By then he had learned the best way to fit it was to become the butt of the joke.
"I gave them a reason to make fun of me," Bill explained. "I can put myself down better than anybody on earth."
Into his 20s, 30s and 40s, that behavior began to affect his personal and professional life.
"I was not taken seriously," Bill said. "Even though they knew I was an intelligent guy, I think some people had a hard time looking past the comedian, the oaf."
He also puts the blame of his personality problems and daily living issues in the hands of his childhood antagonist, something Buhman said, during a separate interview, is a definite possibility.

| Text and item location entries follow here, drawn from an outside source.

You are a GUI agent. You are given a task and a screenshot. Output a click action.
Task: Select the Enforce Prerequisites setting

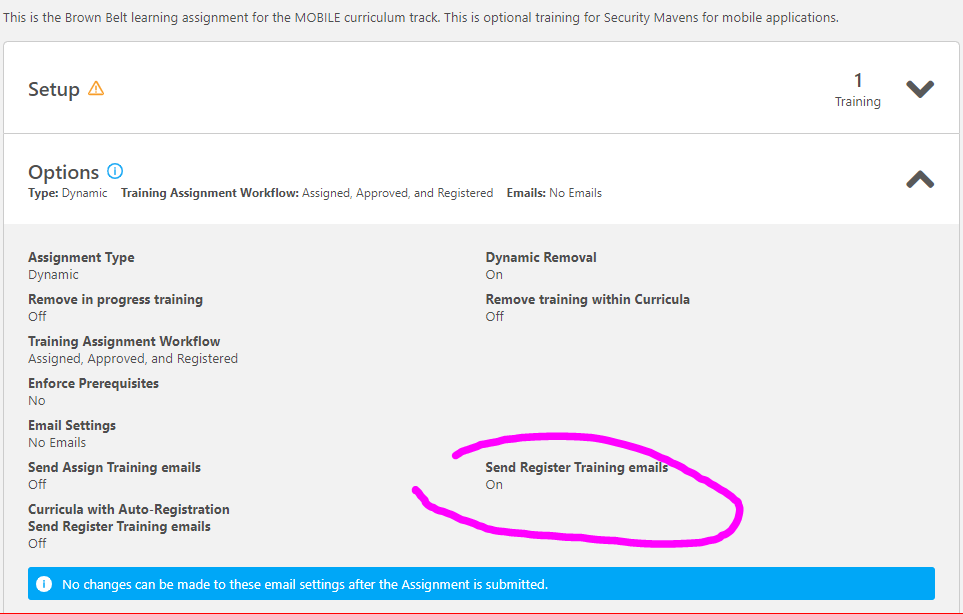click(x=93, y=383)
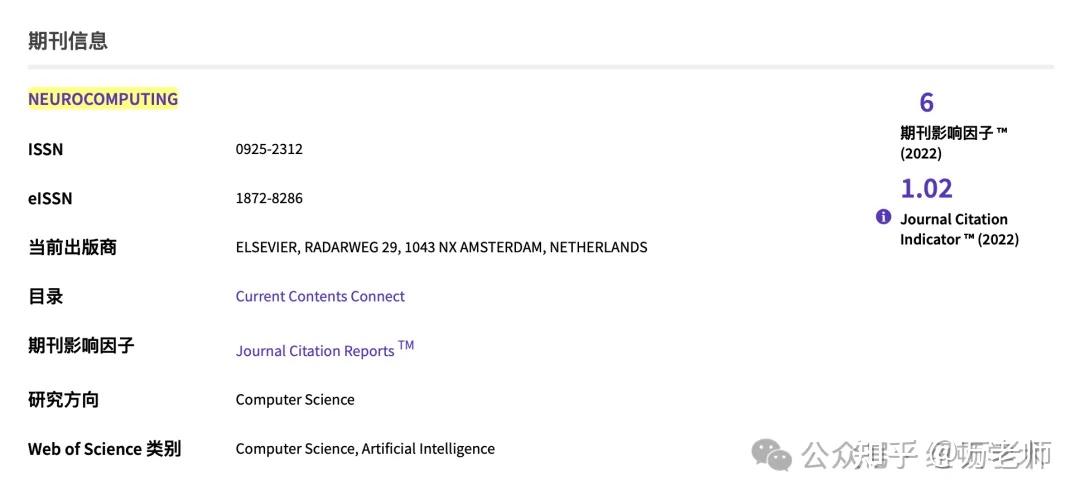Click the Elsevier publisher address text
This screenshot has width=1080, height=499.
(441, 247)
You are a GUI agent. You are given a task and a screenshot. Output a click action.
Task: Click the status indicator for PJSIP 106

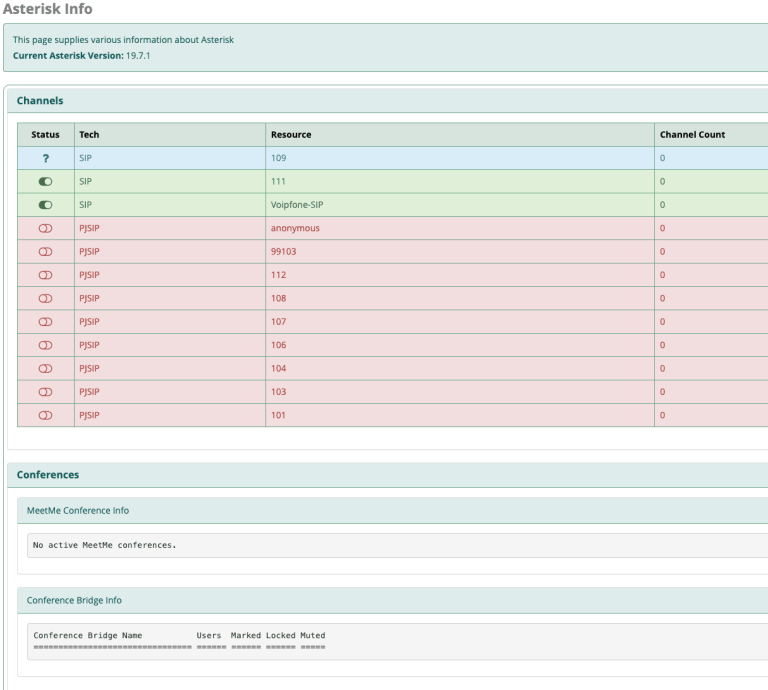pos(46,345)
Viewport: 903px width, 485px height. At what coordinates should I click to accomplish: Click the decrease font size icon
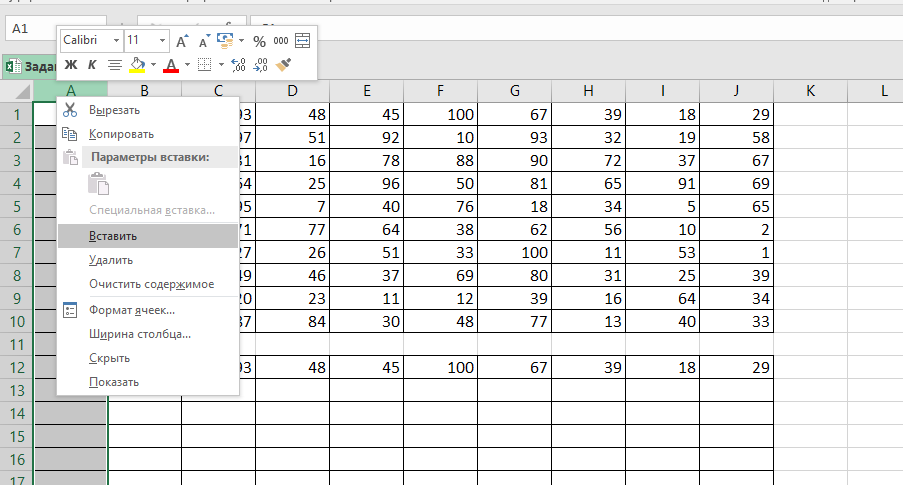(203, 41)
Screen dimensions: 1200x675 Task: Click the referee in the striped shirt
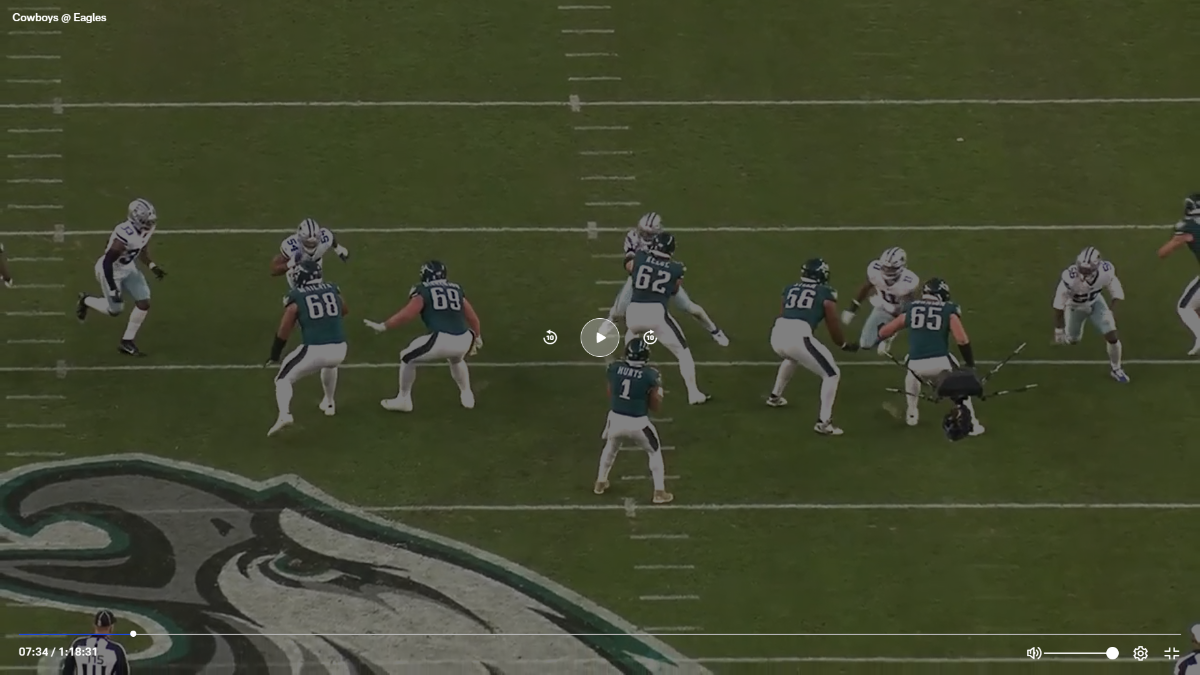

"I have huge self-esteem issues. When I'm doing a project at work, I constantly ask 'am I doing this right and is it OK?'" he explained.
Bill said he also speaks in a loud voice, something his psychiatrist and counselor think is the result of wanting to be the center of attention.
"It's a constant battle to not have self-esteem issues," he said. "It's something I'll always have to deal with."
Bill said in very stressful situations he shuts down.
"I cannot move, cannot speak, cannot do anything," he said. "My doctor told me it's something (a defense mechanism) children use in an extremely violent situation."
Bill said he's currently dealing with the results of being bullied with talk therapy, personal development classes and medication.
"Today I feel like a different person," Bill said. "I'm able to communicate clearly. I understand my boundaries. I can prevent myself from being defensive and insecure."
Bill said he wants to make sure his children never become the targets of a bully and asks others to be aware and take action.
"If you see somebody getting bullied, don't just stand there and laugh or do nothing," Bill said. "That's where the differences can be made."
He added that when bystanders do nothing it adds to the bully's "power trip" telling him what he is doing is right and accepted.
Buhman said she agrees with Bill's thoughts 100 percent.
"I really do think if someone stepped forward and said 'why are you doing that, that's not even funny?' there wouldn't be bullying," Buhman said.
Bill encourages parents to teach their children that bullying is not OK.
"The surest way to cure a bully is when the people who are doing nothing, do something about it," he said.
Bullying awareness program
6:30 p.m. Sunday, Dec. 18, Le Mars Community Middle School auditorium
Parents invited to "Stand for the Silent Assembly" program, free and open to the public.
Kirk Smalley will address the issue of school bullying by sharing the story of his son, Ty, a victim of bullying, who took his own life.
His message is to motivate children to believe "I Am Somebody."